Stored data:
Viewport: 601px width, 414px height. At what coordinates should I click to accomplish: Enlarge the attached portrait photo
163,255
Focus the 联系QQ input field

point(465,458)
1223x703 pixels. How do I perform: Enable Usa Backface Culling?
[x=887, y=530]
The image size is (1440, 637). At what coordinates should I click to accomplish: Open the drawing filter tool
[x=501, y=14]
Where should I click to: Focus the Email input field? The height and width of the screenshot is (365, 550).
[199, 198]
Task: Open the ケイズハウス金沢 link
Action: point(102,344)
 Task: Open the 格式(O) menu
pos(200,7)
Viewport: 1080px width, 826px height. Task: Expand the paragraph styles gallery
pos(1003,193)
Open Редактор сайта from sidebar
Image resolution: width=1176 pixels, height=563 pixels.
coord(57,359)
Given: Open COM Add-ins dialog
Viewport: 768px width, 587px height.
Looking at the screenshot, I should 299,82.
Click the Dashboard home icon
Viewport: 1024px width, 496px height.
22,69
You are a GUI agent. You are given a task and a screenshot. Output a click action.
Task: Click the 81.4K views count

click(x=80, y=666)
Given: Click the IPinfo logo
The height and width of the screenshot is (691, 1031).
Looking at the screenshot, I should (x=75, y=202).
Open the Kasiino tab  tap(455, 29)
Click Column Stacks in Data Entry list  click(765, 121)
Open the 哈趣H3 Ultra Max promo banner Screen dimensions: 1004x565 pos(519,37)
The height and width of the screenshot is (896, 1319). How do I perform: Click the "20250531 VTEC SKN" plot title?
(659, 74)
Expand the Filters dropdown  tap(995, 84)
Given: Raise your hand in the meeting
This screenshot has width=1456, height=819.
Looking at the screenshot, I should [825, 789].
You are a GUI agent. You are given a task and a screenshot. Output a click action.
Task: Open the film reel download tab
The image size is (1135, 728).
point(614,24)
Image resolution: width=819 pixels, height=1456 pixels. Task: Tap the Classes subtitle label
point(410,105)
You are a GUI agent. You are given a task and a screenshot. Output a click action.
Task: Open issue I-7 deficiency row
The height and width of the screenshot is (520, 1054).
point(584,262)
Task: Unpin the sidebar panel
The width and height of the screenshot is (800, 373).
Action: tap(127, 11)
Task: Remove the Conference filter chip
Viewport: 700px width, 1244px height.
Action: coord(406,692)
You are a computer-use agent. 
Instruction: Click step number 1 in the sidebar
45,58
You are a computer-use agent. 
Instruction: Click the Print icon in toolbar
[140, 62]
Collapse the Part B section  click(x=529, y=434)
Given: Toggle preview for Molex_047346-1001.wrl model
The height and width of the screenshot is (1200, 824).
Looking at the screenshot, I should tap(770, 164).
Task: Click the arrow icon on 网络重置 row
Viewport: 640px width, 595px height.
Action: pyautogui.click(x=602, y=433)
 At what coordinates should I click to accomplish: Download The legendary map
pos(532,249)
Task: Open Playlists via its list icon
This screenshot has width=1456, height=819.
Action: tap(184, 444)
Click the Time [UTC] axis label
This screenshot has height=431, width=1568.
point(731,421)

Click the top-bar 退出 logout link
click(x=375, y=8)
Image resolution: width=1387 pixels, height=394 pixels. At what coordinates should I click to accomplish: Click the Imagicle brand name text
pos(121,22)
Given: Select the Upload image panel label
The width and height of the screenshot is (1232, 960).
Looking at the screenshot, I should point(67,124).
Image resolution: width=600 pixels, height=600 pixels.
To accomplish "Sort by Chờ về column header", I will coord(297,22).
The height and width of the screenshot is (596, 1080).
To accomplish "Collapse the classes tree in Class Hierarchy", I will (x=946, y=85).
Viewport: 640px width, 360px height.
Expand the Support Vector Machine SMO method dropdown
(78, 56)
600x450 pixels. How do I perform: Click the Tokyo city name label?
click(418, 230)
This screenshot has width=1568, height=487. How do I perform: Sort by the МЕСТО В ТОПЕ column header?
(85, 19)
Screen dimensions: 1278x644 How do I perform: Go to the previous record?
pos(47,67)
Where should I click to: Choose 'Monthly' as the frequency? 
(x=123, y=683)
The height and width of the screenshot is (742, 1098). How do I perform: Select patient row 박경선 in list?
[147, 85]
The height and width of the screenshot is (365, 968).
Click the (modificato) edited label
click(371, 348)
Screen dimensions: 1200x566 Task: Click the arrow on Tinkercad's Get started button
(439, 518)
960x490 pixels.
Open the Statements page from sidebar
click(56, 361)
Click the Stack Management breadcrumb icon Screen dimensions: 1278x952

*Your objective*.
In the records above, how many lines contain the string "Collapse"? Only that number should be written.

*Result of this task*.
2